* **KUTIPAN TEKS**:
--------------------------------------------------

Cidadap, Revolusi Halus Melawan Tandus
Media Online https://www.pikiran-rakyat.com/bandung-raya/2018/12/31/cidadap-revolusi-halus-melawan-tandus
Oleh: Gugum Rachmat Gumilar , 31 December 2018Kategori: Wartawan (Pikiran Rakyat Online)

CIDADAP, REVOLUSI HALUS MELAWAN TANDUS
Oleh: Gugum Rachmat Gumilar/Pikiran Rakyat


SALAH satu bukit kapur di bentang Formasi Rajamandala, Kabupaten Bandung Barat.*

MARI berkenalan dengan Formasi Karst Rajamandala. Sebuah kawasan perbukitan kapur di Kabupaten Bandung Barat, yang memadang dari Padalarang hingga Cipatat.

Dikenal juga dengan sebutan Karst Citatah, Formasi Rajamandala merupakan peninggalan sejarah. Bukti nyata bahwa puluhan ribu tahun lalu, Bandung adalah dasar lautan dengan terumbu karang berparas indah.

Titi Bachtiar menjadi salah seorang sosok penting dalam penelitian kawasan ini. Ia merupakan pakar geologi dari Kelompok Riset Cekungan Bandung, sekaligus anggota Masyarakat Geografi Indonesia.

Bachtiar menjelaskan bahwa di kisaran 27 juta tahun silam, cekungan Bandung merupakan laut dangkal tempat ragam tumbuhan dan binatang karang bersemayam. Naiknya permukaan daratan sebagai fenomena alam, membuat kawasan ini perlahan berubah menjadi perbukitan kapur layaknya sekarang.

--------------------------------------------------

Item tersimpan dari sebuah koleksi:
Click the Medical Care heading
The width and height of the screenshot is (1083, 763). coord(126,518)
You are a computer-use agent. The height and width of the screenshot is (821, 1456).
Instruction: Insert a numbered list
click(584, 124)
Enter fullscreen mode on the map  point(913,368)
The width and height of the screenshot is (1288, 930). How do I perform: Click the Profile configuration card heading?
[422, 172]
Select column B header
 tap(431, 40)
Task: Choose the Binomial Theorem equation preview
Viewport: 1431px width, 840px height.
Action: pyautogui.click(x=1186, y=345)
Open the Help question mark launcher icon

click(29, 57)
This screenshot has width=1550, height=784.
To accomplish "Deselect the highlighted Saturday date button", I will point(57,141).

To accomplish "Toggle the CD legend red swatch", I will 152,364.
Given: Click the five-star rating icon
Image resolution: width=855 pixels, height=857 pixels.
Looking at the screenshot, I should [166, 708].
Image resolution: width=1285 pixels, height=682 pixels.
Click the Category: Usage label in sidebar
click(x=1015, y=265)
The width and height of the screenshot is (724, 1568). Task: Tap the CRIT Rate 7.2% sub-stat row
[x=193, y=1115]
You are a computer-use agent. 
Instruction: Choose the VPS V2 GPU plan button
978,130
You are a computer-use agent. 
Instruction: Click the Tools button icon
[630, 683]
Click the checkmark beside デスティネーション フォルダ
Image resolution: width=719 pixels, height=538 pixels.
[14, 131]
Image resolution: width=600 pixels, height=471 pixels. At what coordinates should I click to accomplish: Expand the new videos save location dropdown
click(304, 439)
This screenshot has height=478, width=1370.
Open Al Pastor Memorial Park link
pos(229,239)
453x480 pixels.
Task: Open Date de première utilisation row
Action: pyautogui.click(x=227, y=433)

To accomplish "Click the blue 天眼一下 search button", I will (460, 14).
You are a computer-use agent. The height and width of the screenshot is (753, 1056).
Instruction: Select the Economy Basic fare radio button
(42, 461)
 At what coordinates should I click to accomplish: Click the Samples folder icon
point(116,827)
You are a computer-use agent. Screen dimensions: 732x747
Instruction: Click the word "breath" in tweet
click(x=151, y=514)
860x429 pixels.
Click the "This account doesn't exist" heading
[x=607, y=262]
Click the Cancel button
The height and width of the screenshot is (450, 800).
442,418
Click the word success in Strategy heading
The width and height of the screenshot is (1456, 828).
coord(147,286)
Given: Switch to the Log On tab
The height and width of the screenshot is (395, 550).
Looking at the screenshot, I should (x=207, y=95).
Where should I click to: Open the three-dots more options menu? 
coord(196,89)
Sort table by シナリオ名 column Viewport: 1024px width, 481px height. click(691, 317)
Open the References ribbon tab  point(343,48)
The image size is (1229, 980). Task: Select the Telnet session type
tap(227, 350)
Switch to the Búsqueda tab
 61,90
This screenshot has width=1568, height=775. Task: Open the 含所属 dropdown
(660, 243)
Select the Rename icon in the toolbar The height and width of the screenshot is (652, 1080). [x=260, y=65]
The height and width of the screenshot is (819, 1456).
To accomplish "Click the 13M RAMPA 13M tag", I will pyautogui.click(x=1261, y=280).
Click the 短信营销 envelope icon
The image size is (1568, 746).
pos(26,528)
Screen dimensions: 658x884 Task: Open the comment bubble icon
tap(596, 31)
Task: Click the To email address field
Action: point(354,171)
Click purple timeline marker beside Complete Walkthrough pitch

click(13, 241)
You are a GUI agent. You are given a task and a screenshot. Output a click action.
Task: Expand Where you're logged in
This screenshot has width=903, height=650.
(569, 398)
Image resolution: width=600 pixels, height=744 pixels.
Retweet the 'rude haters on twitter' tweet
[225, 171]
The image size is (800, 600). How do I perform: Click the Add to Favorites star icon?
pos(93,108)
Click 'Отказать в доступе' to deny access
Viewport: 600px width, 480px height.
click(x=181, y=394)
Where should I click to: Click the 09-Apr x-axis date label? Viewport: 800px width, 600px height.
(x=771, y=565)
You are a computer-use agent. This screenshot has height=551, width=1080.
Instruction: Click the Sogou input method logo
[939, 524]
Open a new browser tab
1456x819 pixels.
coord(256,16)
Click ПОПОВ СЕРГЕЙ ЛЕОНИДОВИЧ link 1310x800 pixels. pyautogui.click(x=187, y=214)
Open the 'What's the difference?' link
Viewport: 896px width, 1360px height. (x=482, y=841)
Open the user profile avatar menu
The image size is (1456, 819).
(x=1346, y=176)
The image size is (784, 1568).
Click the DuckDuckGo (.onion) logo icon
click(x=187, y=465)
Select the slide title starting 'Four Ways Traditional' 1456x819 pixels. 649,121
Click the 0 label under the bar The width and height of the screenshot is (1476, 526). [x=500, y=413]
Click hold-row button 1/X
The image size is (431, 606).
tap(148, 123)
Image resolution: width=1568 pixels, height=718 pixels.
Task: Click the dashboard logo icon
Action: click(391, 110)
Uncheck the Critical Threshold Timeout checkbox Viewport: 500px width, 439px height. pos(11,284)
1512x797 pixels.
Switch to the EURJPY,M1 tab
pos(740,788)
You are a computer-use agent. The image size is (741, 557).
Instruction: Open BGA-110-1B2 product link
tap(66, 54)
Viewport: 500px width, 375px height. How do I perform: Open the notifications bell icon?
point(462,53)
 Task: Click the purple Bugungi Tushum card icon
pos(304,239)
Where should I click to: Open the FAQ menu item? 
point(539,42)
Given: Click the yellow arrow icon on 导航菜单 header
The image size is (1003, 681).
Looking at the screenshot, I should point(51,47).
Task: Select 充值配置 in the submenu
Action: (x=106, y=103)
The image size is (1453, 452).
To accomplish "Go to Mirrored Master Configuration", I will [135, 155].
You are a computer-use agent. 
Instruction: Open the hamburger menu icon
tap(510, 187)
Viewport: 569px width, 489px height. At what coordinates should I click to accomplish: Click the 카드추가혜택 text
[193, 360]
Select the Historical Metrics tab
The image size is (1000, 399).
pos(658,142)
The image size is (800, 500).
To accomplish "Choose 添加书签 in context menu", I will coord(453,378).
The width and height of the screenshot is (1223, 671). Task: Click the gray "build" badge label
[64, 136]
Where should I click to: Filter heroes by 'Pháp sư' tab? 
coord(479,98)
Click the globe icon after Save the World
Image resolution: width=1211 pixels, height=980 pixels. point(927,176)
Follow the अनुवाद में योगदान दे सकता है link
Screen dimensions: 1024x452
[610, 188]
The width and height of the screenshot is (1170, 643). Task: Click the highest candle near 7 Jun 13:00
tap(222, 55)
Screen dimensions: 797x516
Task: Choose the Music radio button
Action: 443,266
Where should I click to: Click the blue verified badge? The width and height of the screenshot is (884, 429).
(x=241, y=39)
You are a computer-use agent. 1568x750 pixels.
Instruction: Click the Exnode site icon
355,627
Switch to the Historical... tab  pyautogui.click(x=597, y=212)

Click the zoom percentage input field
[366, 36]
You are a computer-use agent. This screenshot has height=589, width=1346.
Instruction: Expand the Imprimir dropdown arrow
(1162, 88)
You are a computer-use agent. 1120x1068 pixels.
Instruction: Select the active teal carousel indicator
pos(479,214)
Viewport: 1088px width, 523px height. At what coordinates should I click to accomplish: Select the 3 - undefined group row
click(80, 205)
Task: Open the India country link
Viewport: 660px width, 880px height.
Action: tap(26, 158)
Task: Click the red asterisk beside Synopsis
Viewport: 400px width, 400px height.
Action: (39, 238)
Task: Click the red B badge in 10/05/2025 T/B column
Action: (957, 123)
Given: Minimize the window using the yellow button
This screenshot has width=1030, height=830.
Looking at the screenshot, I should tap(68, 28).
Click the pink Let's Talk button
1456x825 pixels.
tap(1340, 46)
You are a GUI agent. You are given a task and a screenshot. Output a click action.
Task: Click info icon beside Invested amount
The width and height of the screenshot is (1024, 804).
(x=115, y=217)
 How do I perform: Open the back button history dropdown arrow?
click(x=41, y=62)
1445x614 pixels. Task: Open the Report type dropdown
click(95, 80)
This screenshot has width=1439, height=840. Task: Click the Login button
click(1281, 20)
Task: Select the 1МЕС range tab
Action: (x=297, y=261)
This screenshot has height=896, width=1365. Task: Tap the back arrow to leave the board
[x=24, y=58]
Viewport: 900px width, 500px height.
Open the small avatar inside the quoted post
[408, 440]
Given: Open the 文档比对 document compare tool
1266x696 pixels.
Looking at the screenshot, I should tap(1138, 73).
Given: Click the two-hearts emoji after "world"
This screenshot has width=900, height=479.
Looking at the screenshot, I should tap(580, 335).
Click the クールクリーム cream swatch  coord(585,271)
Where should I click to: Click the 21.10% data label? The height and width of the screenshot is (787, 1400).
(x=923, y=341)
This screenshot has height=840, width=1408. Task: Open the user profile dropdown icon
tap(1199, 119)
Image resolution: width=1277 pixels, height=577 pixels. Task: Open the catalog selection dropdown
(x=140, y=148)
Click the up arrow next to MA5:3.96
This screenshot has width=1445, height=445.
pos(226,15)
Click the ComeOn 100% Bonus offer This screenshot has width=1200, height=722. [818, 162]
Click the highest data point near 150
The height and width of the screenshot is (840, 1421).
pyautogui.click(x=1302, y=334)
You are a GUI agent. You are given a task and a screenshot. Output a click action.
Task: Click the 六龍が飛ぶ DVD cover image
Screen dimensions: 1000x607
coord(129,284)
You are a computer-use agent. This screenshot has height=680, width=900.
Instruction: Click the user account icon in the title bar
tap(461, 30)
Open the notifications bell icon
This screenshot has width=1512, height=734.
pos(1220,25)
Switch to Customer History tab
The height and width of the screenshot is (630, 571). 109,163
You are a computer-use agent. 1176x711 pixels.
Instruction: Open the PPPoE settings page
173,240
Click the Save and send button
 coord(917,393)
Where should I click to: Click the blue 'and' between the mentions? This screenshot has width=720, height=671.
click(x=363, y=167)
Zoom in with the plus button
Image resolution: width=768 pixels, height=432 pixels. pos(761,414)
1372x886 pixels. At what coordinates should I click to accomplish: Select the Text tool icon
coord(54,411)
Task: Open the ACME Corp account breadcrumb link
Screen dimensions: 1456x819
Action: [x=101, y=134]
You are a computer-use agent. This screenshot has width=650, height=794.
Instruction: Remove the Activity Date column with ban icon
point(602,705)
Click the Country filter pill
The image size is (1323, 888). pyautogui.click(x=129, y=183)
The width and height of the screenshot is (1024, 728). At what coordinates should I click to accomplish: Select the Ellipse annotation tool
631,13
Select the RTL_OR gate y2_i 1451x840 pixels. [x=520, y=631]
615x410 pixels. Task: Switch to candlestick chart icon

--------------------------------------------------

* **DAFTAR TUGAS**:
**a.** Jawab pertanyaan berikut berdasarkan artikel tentang Karst Rajamandala.
(i) Apa sebutan lain untuk Formasi Rajamandala?
(ii) Titi Bachtiar adalah pakar geologi dari kelompok apa?
(iii) Menurut Bachtiar, apa yang membuat kawasan ini perlahan berubah menjadi perbukitan kapur?
**b.** Lanjutkan artikel tentang Karst Rajamandala mulai dari kalimat terakhirnya.

* **JAWABAN LATIHAN**:
**a.**
(i) Karst Citatah.
(ii) Kelompok Riset Cekungan Bandung.
(iii) Naiknya permukaan daratan sebagai fenomena alam.

**b.**
Maka tak heran jika di kawasan tersebut, macam-macam fenomena geologi bisa dengan mudah ditemui. Selain perbukitan kapur, banyak pula ditemukan goa yang kaya dengan stalaktit dan stalagmit, juga sungai bawah tanah yang jaringannya amat rumit.

“Inilah arsip bumi yang menyimpan sisa-sisa kehidupan laut jutaan tahun yang lalu,” sebut Bachtiar dalam buku Bandung Purba, yang dia tulis bersama sang istri, Dewi Syafriani.

Namun kini, sepantun gula yang tak lepas dari radar gerombolan semut, perbukitan kapur Formasi Rajamandala pun tak mampu mengelak dari aktivitas tambang yang kian akut. Cobalah menikmati safar di jalur Padalarang hingga perbatasan Cianjur. Selain perbukitan kapur, Anda juga akan disuguhi kemacetan karena truk tua pemikul barang tambang, yang lajunya lelet minta ampun.

Bagaimanapun, kapur adalah peranti berharga. Dari komoditas ini, bisa lahir beragam benda: batuan hias, kosmetik, sampai keramik.

Inilah awal mula kegelisahan. Bukan hanya hancurnya fenomena geologi dan fosil-fosil alam berstatus peninggalan. Lebih dari itu, perbukitan kapur Formasi Rajamandala adalah penyeimbang siklus alami penopang kehidupan. Kawasan ini ibarat tandon raksasa yang menyimpan dan mengatur suplai air bersih, baik untuk penduduk sekitaran maupun warga Bandung secara keseluruhan.

“Sifat batuannya yang sarang, banyak rekahan, menyebabkan air meteorik, air hujan, dapat langsung terserap, membentuk kantung-kantung air tanah di tubuhnya, yang kemudian dikeluarkan secara teratur di kakinya,” papar Bachtiar.

Upaya penyelamatan bukit-bukit kapur Formasi Rajamandala, tentu sejak lama sudah digaungkan. Oleh para aktivis lingkungan pun, beragam aksi dan audiensi telah banyak dilakukan. Ada yang berhasil, namun sering pula berujung kegagalan. Pada kenyataannya, memang sulit untuk menurunkan intensitas pertambangan secara signifikan.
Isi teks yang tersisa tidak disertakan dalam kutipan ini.